Lindiwe Zulu, formerly President Jacob Zuma’s international relations adviser, was arguably an excellent choice for minister of the newly formed small business development portfolio.
That government needed a much better focus on small business, and someone with the drive to champion this cause, has never been in doubt. The programmes and agencies tasked with promoting the sector were scattered across the department of trade and industry and the economic development department, yielding mixed results. What remains unclear is whether the creation of a new ministry and department was the best way to go about addressing this need, given the risk of duplicating already ailing government functions.
In addition, a multitude of legislative and regulatory frameworks, ranging from labour to tax laws, affect small businesses and co-operatives. Lobbying for legislative changes that benefit small businesses, but are the purview of other departments, was never going to be easy.
The difficulty and cost for small businesses in complying with labour regulations, for instance, has been a hotly debated topic and largely ignored by the labour department. It was an issue Zulu showed willingness to address when she was appointed. She was, however, instantaneously slapped down by trade union federation Cosatu, which said she had no mandate to suggest this.
There is also a marked tension over where the government should direct its efforts in supporting small businesses.
Critics have queried the apparent emphasis it places on small survivalist enterprises – such as hawkers – over aiding dynamic, competitive small companies with real potential to grow and create jobs.
Both issues are important but require different policy responses. Zulu’s famed tenacity and forthrightness have not been enough to secure her department significant financing. Instead, in the October adjustment budget, the small business development department remained a line item under the department of trade and industry. It was allocated R33.7-million, barely more than half the budget it requested.
Reports of a turf war between her department and the departments of trade and industry and economic development over relinquishing small, medium and micro enterprises development programmes and agencies have not helped.

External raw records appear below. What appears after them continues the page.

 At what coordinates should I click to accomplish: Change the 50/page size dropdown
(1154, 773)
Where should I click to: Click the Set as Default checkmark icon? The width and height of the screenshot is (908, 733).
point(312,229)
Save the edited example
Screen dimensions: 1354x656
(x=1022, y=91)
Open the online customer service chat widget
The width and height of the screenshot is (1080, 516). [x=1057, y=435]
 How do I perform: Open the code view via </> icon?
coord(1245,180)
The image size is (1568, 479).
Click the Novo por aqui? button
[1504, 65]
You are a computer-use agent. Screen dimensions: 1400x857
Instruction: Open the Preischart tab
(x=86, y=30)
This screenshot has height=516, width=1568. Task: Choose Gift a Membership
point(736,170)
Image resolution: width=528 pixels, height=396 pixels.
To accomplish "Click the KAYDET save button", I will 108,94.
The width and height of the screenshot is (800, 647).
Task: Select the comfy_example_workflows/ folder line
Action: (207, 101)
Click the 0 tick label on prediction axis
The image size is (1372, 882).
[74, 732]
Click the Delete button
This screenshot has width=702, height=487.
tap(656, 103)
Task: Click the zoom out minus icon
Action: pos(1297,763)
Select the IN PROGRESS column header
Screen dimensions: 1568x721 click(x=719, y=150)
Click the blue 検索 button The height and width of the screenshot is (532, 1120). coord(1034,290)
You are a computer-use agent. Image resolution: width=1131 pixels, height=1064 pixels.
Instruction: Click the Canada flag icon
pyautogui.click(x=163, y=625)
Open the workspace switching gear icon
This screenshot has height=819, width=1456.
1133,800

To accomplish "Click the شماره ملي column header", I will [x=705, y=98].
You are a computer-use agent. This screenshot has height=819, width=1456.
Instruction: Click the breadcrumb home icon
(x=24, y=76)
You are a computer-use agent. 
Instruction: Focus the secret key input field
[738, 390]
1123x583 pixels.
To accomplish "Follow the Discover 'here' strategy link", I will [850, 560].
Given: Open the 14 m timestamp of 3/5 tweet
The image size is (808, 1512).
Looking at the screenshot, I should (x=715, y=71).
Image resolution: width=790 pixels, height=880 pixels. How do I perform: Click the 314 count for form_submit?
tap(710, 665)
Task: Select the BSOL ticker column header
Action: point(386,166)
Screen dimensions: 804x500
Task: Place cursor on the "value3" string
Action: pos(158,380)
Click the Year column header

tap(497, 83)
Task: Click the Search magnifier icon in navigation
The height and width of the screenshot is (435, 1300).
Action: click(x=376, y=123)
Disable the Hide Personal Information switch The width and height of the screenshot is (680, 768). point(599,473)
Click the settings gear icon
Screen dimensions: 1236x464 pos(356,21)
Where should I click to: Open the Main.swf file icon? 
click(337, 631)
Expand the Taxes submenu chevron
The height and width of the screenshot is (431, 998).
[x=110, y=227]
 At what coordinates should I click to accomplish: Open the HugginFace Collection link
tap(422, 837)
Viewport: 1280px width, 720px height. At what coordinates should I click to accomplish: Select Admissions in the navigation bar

To her credit, Zulu has identified areas in which she can make inroads, notably in the public procurement space. She revealed in Parliament that she had succeeded in getting the government to pay R400-million in outstanding debts owed to small, medium and micro enterprises.
Her proponents have commended her ability to transfer functions and staff into her portfolio and construct it around a coherent vision and broader mandate. They are emphatic, however, that Zulu needs financial muscle and cannot be treated as an “appendix of the department of trade and industry” if she is to succeed.